Even though it might not be as popular as GitHub or GitLab is, Code Commit can be very capable when it comes to deploying production systems. I’ve used to be a big fan of GitHub but lately, I’ve become very neutral as I’ve learned that in most cases it comes to either personal taste or project/client requirements when choosing between these three services. So let’s start with creating a secured CodeCommit repository.
Creating CodeCommit Repository
Login into AWS Console and search for CodeCommit, you can’t miss it really.
Click here and you will find yourself inside the main CodeCommit dashboard. It might seem like there is a lot of things to be done but don’t worry, I will make sure we go step by step. So logically the first step would be to create a repository that we will be working on later. So make sure to click on the orange Create repository button.
Once you click there you will be met with the repository settings screen which is pretty much self-explanatory. Fill in all the required information and click on the orange Create button. In case you are using a repository for Java or Python and need CodeGuru Reviewer to make sure to check the box that says Enable Amazon CodeGuru Reviewer for Java and Python – optional.

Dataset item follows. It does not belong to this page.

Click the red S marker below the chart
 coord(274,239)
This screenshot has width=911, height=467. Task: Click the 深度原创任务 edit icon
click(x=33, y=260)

After you click create button, the repository will be created and you will be introduced to connection steps in order to start using the repository that you’ve just created. In this guide, we will go and choose HTTPS as a preferred way of connecting to our repo. The steps themselves are already explained on the screen and it’s assumed that you are to be familiar with basic git commands. In case you need a fresh reminder, check out this git cheatsheet.
Generating IAM HTTPS Credentials
So now that we have the repository created let’s go into your user’s IAM page and generate fresh git credentials for us to use to connect to the repository we’ve just created. Click on search, choose IAM.
After you click on IAM you will be redirected to the main IAM Dashboard. Please click on users on the left side of your screen then choose your own user.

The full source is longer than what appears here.